> Ausgangstext:
Süddeutsche Zeitung

Netflix:Was mit Medien? Was mit Obamas!

Lesezeit: 3 min

Michelle und Barack Obama sollen Filme und Serien für Netflix produzieren. Das zeigt vor allem: Die Familie hat nichts von ihrem irren Vermarktungspotenzial eingebüßt.

Von Jürgen Schmieder, Los Angeles

Es war eine augenzwinkernde und schelmische Botschaft, die Barack Obama seinen Landsleuten im Februar 2017 schickte. Die Amerikaner debattierten gerade heftig über die ersten Entscheidungen des neues Präsidenten Donald Trump und auch darüber, ob sich der Vorgänger nicht doch mal dazu äußern sollte, da tauchten diese Fotos aus der Karibik auf: Obama stapft in Flip-Flops und mit umgedrehter Baseballcap auf dem Kopf durch den weißen Sand auf Necker Island. Er nuckelt an einer Kokosnuss und misst sich im türkisfarbenen Meer mit dem britischen Milliardär und Bonvivant Richard Branson im Kitesurfen. Die Botschaft: Leute, ich bin aber so was von im Urlaub und so weit weg vom Wahnsinn in Washington wie nur irgendwer!

> Daten:
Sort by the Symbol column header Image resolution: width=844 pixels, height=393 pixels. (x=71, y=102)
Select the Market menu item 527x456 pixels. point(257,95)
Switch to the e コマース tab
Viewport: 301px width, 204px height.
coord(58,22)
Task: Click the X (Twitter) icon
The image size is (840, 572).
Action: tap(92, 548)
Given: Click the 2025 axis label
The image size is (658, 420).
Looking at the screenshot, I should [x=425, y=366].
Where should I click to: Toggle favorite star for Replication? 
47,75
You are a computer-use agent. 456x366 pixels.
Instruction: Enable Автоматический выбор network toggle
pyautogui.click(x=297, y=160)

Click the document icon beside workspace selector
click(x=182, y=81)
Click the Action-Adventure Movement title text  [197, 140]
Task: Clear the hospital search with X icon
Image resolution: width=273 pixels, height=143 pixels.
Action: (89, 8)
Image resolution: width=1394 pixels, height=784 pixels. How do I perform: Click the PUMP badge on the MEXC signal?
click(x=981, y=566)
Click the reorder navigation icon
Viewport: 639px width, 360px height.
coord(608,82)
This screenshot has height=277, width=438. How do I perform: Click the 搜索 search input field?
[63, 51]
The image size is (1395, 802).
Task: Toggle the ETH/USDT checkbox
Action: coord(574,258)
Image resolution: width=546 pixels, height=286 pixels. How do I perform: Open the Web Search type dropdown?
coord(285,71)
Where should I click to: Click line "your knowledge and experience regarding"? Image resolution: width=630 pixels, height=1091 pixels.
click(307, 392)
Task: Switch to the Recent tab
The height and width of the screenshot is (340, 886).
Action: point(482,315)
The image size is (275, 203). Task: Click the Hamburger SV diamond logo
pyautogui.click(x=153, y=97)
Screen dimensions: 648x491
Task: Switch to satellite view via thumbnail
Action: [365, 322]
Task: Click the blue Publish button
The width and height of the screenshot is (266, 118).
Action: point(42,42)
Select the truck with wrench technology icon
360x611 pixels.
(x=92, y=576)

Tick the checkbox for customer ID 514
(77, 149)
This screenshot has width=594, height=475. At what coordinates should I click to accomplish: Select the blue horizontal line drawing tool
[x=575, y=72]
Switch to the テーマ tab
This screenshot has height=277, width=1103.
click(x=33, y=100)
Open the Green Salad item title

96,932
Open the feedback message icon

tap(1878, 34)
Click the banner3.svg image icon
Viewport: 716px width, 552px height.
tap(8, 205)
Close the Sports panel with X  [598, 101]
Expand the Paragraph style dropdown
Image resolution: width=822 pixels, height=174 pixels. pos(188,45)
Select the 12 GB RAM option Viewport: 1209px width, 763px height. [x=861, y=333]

> Aufgaben:
1/ Mit wem misst sich Obama im Artikel über die Obamas und Netflix beim Kitesurfen?
2/ Schreib aus dem Artikel über die Obamas und Netflix den Teil von „Von Jürgen Schmieder, Los“ bis „Washington wie nur irgendwer!“ genau ab.
3/ Setz den Artikel über die Obamas und Netflix dort fort, wo er aufhört.

> Antworten:
1/ Mit dem britischen Milliardär Richard Branson.

2/
Von Jürgen Schmieder, Los Angeles

Es war eine augenzwinkernde und schelmische Botschaft, die Barack Obama seinen Landsleuten im Februar 2017 schickte. Die Amerikaner debattierten gerade heftig über die ersten Entscheidungen des neues Präsidenten Donald Trump und auch darüber, ob sich der Vorgänger nicht doch mal dazu äußern sollte, da tauchten diese Fotos aus der Karibik auf: Obama stapft in Flip-Flops und mit umgedrehter Baseballcap auf dem Kopf durch den weißen Sand auf Necker Island. Er nuckelt an einer Kokosnuss und misst sich im türkisfarbenen Meer mit dem britischen Milliardär und Bonvivant Richard Branson im Kitesurfen. Die Botschaft: Leute, ich bin aber so was von im Urlaub und so weit weg vom Wahnsinn in Washington wie nur irgendwer!

3/
"Chillin' Out Max" nennen die Amerikaner diese höchste Form der Entspannung, und genau das hatte Obama beim Abschied aus dem Weißen Haus angekündigt: "Michelle und ich fahren jetzt erst einmal in Urlaub." Zusatz: "Danach machen wir uns wieder an die Arbeit."

Mehr als ein Jahr später scheint Obama seine nachpräsidiale Aufgabe gefunden zu haben: Man könnte sie zusammenfassen mit dem Generation-X-Berufswunsch "Was mit Medien". Die Eheleute Obama sollen vom Verlag Penguin Random House für zwei Bücher einen Vorschuss von insgesamt etwa 65 Millionen Dollar erhalten haben; die Memoiren von Michelle ("Becoming") sollen im Herbst erscheinen, die Erinnerungen von Barack zu einem späteren Zeitpunkt. Am Montag dann hat der Streamingdienst Netflix eine mehrjährige und millionenschwere Partnerschaft mit Obamas frisch gegründeter Produktionsfirma Higher Ground Productions verkündet.

"Barack und Michelle Obama gehören zu den bekanntesten und meistrespektierten Persönlichkeiten der Welt. Sie kennen deshalb Leute, die aus der Welt einen besseren Ort machen", sagt Netflix-Programmchef Ted Sarandos, dessen Ehefrau Nicole Avant während Obamas Präsidentschaft als Botschafterin auf den Bahamas tätig gewesen ist: "Wir sind unglaublich stolz darauf, dass sie uns als Heimat für ihre herausragenden Fähigkeiten als Geschichtenerzähler gewählt haben."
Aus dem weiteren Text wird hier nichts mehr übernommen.